## Task objective:
Carry on the piece below about the abandoned concrete buildings behind the dunes of La Plage du Boucanet, starting right after its final sentence.

## Given text:
────
On The Beach

DSCF2462-3.jpg

Walking along La Plage du Boucanet from La Grande-Motte to Le Grau-du-Roi,

you come across an abandoned site populated by the shells of concrete buildings.  At first, all you can see behind the low dunes and their retaining fences are the rooflines.  Soon there appears a hint of graffiti, so you step closer.

DSCF2478-4.jpg

This is the month in which Ursula K Le Guin died, an author I have often been recommended, but have never read.  My science fiction reading is limited.  To the extent it exists at all, it is the world of Nevil Shute's 'On the Beach', John Wyndham's 'The Day of the Triffids' and Ultravox's 'Dancing with Tears in Your Eyes'.  So I know there is a post-apocalyptic world out there and it's lurking behind these dunes, and this is the week it found me. Better get reading.

DSCF2468-2.jpg
DSCF2465-Edit-1.jpg

It's a world of sylphidine figures emerging from the walls, missing eyes and limbs, consumed by empty doorways and windows; it's a place where the vegetation, starved of affection and care and water, reaches out to the lifeless structures; where the interior world is bereft, an exposed wound, waiting for its demise.
────
## Source excerpt:

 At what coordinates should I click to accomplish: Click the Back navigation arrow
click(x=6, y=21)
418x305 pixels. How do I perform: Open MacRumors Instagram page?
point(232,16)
────
## Task result:
DSCF2510-1.jpg

Returning to the beach, you realize the seemingly eccentric picnic, guarded over by the bald biker who checked out the stranger wandering amongst the buildings, is more likely a wedding, styled with found objects and strange outfits, a guest list of survivors; a wedding whose protagonists are a modern couple in spite of their dress, hoping for happiness but offering little hope for humanity's survival - without the hairless biker, that is.

As you turn away, there's a young boy flying his kite, lifting it over the thatched roofs of beach huts, and you realize you have stepped back into a world of sunny January Sundays and walkers and dogs and dog-sh.....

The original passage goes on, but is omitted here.